The water availability module determines the water that is available in MAgPIE. The following water sources are currently implemented: surface water, groundwater, technical (like desalination etc.). Additionally, this module includes the main water constraint that requires water withdrawals to be smaller or equal to available water. Information is passed to and received from the 42_water_demand module.

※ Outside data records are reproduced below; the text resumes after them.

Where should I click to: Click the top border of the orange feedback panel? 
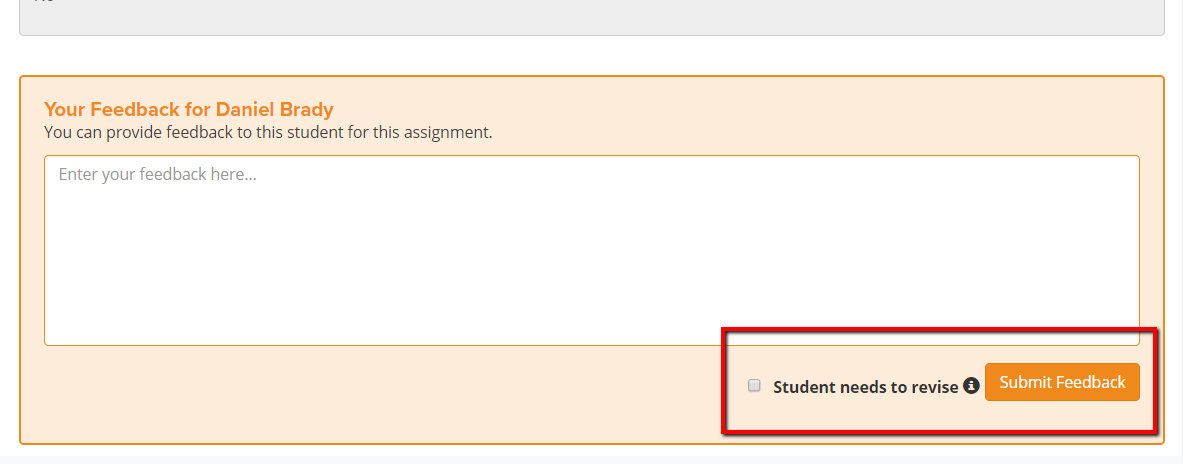tap(592, 76)
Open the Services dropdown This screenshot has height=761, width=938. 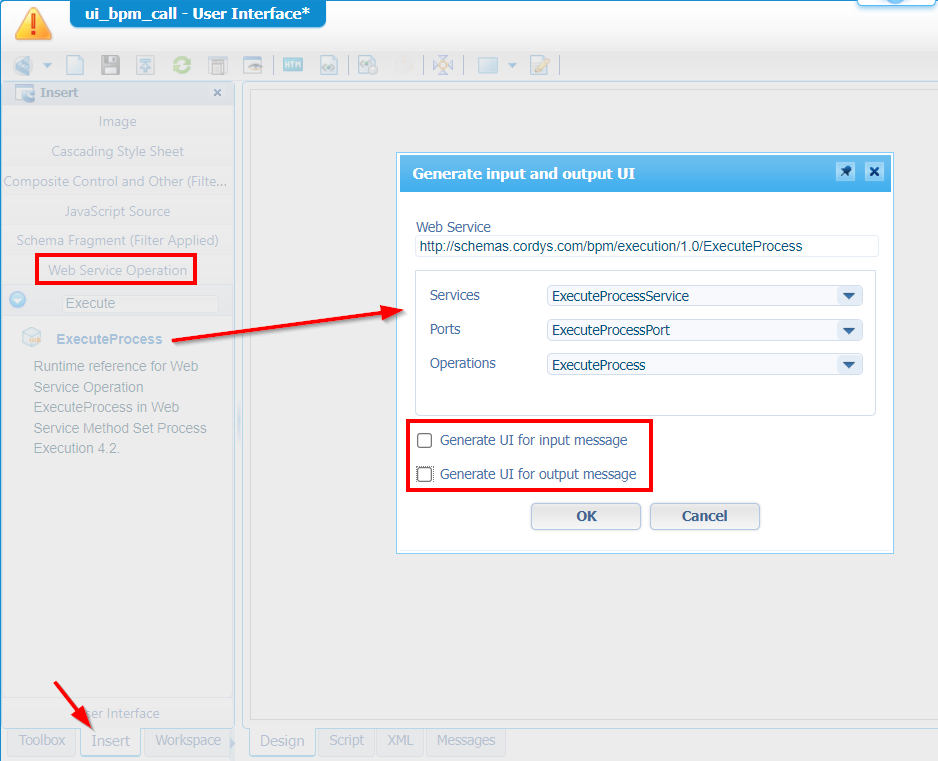[848, 296]
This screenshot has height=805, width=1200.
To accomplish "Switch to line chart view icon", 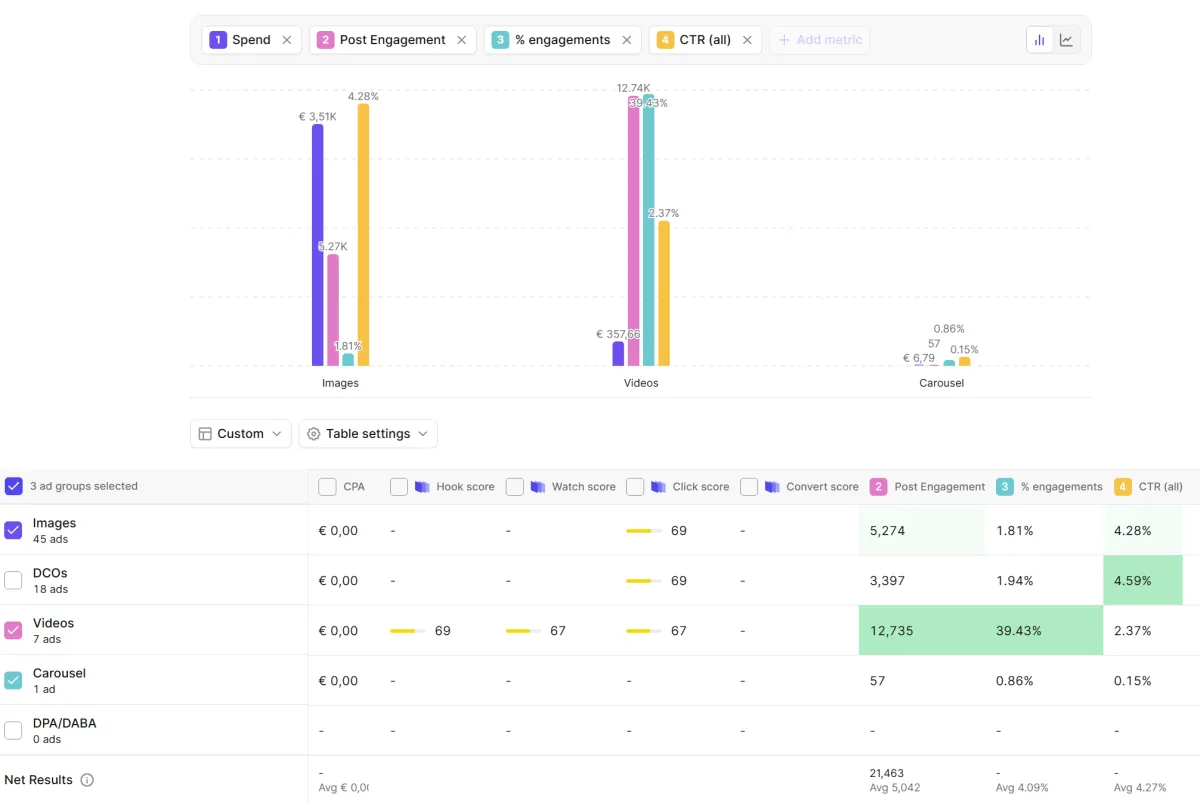I will pyautogui.click(x=1067, y=40).
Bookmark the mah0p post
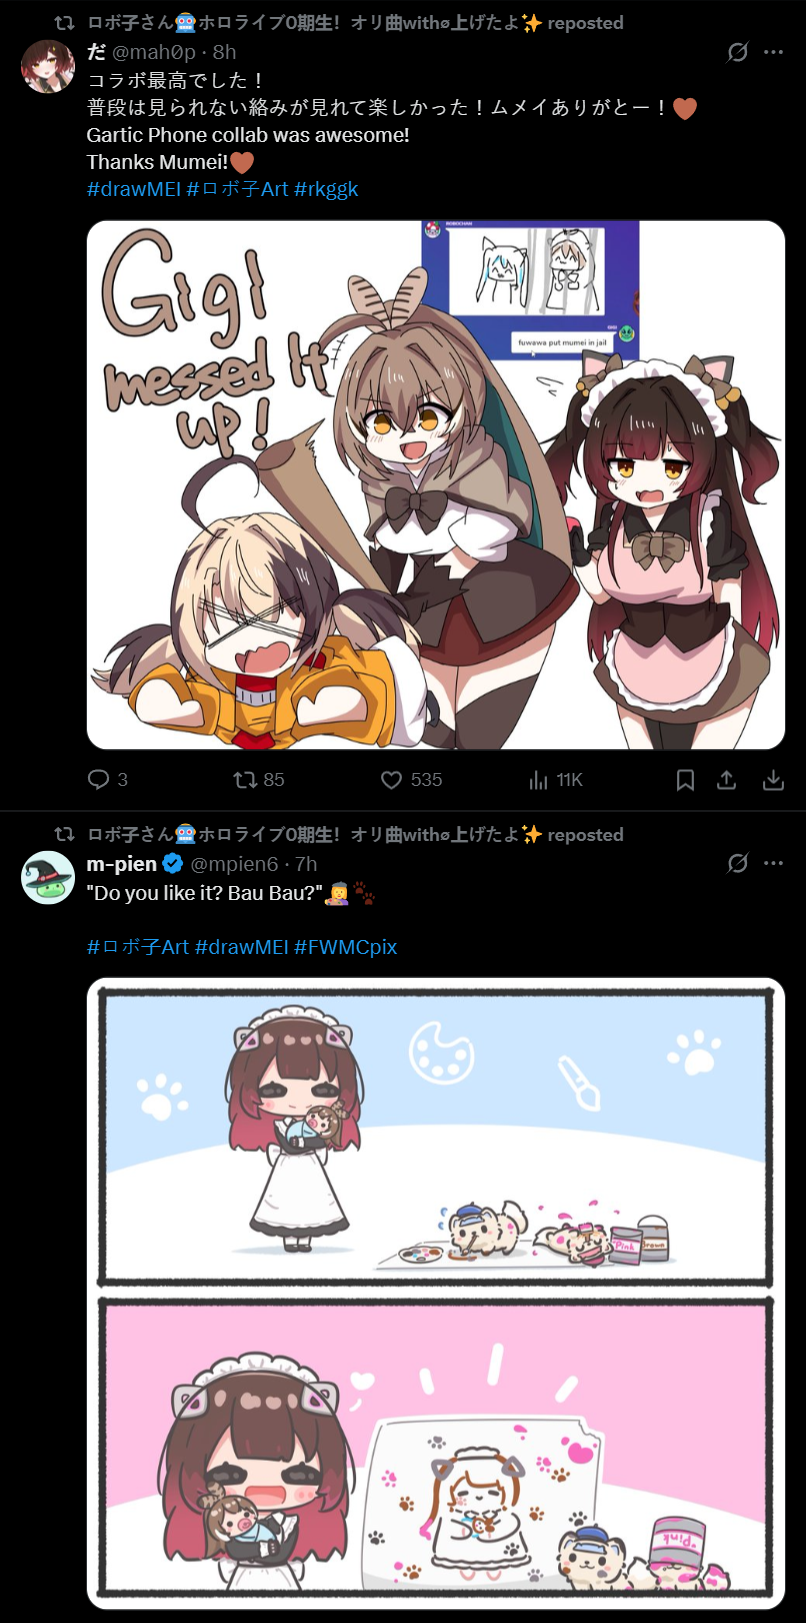 tap(685, 780)
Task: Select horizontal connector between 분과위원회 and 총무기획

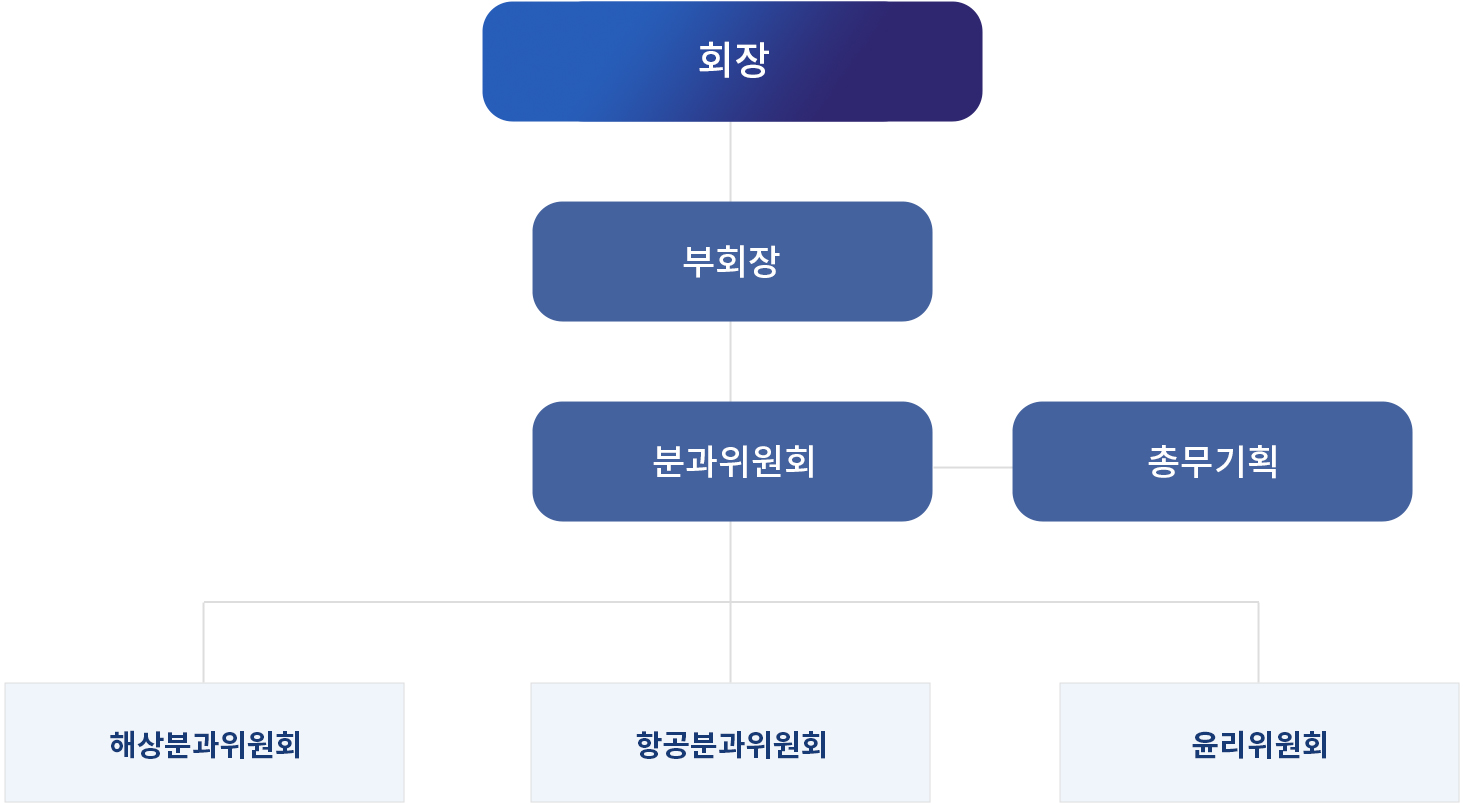Action: point(972,467)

Description | Unit | A | |
---|---|---|---|
sm_fix_cc | year until which all parameters affected by cc are fixed to historical values | \(year\) | x |
vm_watdem (wat_dem, j) |
Water demand from different sectors | \(10^6 m^3/yr\) | x |
Description | Unit | |
---|---|---|
im_wat_avail (t, wat_src, j) |
Water availability | \(10^6 m^3/yr\) |
The calculation of available water as described below happens in the MAgPIE preprocessing. This realization only considers renewable water resources, i.e. runoff generated from precipitation. All runoff is assumed to enter rivers, neglecting groundwater recharge. Other water resources such as fossil groundwater, discharge from melting glaciers or desalination are also not considered. The calculation of available water per grid cell is based on LPJmL (Bondeau et al. (2007)) simulations. For each river basin, total annual runoff in the basin constitutes the amount of water available in one year. In order to account for the fact that water can only be supplied to the plants during the growing period, the mean growing period over all crops based on LPJmL sowing and harvesting dates (Bondeau et al. (2007)) is calculated in MAgPIE. Some data has been excluded from the calculation:
Winter crops in the northern hemisphere (sowing date later than June 29th and harvest date later than December 31st) because we assume that irrigation does not take place during winter time.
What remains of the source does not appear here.